Car aucun des pouvoirs qui se sont succédé au Kremlin n’a trouvé en Alexandre Minkine un allié complaisant. Ni Mikhaïl Gorbatchev, ni Boris Eltsine, ni Vladimir Poutine n’ont été épargnés. Ce dernier fut même le destinataire hebdomadaire de «Lettres au président» rédigées à l’acide et publiées des années durant dans le plus grand quotidien de la capitale russe. Il est aussi l’auteur de l’oraison funèbre d’Anna Politkovskaïa.
Passant de la critique littéraire et théâtrale, où il excelle, à celle de la réalité de l’homme de la rue «chaque fois que cette dernière est plus intéressante», ce qui, poursuit-il, «est assez fréquent depuis quelques décennies». Son style est reconnaissable entre tous. Phrases courtes et sobres, empathie pour le lecteur. Exigence sur le fond, respect de la complexité, simplicité sur la forme – tout est dit. Sa popularité est telle que les gens l’arrêtent dans la rue ou dans les couloirs du métro. Pour lui serrer la main et lui rendre hommage.
Minkine n’a jamais caché sa plus ferme opposition à la guerre. Quand elle a éclaté, il a quitté le quotidien pour lequel il travaillait, qui venait de soutenir l’invasion, et a rejoint Novaïa Gazeta, le média d’opposition dirigé par le Prix Nobel de la paix Dmitri Mouratov, un autre «agent de l’étranger». Mais pas question d’abandonner la Russie, Minkine est resté à Moscou.
Rien que de très attendu, dira-t-on. Pourquoi donc raconter toute cette histoire?
Par fidélité à une très longue amitié, c’est vrai. Par admiration pour un courage et un talent hors du commun. Et pour la leçon qui nous est donnée sur la guerre et ses ravages. Car l’histoire ne s’arrête pas là.

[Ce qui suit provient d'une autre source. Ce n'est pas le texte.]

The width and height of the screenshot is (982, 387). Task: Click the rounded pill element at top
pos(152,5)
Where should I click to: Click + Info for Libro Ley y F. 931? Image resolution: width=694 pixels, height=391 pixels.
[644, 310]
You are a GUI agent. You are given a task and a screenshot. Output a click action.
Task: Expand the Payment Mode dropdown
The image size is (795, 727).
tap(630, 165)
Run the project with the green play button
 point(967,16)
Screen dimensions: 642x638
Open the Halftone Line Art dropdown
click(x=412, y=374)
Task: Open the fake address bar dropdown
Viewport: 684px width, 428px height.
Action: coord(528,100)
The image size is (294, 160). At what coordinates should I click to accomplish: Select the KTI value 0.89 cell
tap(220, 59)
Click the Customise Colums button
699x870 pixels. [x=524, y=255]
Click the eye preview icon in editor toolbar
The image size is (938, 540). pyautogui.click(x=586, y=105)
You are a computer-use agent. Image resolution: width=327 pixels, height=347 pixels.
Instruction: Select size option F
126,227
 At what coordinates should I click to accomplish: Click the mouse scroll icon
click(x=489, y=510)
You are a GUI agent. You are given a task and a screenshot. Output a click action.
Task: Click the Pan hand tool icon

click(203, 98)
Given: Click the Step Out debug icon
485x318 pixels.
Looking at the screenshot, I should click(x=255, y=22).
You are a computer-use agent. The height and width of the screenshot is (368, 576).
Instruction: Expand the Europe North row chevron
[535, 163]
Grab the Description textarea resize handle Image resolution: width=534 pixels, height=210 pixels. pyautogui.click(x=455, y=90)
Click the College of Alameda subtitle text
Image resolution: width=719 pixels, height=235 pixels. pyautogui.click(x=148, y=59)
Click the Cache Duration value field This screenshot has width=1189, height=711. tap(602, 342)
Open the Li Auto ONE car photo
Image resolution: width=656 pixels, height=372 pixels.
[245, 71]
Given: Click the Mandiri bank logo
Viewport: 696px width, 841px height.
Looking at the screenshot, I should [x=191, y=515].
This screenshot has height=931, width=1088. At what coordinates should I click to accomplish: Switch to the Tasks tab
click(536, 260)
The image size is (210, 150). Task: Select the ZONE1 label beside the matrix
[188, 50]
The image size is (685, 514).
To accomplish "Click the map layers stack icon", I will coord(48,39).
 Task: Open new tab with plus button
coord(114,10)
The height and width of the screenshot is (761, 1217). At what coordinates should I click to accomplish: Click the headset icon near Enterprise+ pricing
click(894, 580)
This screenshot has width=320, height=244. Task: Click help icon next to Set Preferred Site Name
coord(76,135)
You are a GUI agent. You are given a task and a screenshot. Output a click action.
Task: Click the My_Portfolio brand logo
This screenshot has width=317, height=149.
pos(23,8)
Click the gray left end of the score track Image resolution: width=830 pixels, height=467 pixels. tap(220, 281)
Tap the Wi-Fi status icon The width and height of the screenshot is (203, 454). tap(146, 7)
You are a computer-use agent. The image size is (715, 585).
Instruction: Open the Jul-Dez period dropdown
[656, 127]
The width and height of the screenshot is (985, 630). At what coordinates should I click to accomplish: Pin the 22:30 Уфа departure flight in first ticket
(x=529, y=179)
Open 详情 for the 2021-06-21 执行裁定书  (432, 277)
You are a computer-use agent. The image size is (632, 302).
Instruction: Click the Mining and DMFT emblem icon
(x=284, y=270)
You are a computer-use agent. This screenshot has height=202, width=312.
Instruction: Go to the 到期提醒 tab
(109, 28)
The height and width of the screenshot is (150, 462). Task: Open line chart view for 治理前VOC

Si engagé qu’il soit, Minkine n’aime ni les certitudes affichées ni les vérités définitives, même lorsqu’elles abondent en son sens. Il leur préfère une curiosité incessante et professe un scepticisme de bon aloi. Et si l’on pouvait comprendre les choses différemment? Et si on allait y voir… ?
«J’y suis allé. D’une façon ou d’une autre il fallait voir les choses de mes propres yeux», ainsi commence le post sur Facebook annonçant son départ pour le Donbass. «Je me suis mis au volant et je suis parti. Sans être envoyé en reportage ni en mission pour quelque organisation que ce soit, simplement pour moi-même. Lougansk, Donetsk, (…), Marioupol, … » suit la liste des endroits visités et une série de photographies du Donbass noirci par les bombes, les combats et les incendies.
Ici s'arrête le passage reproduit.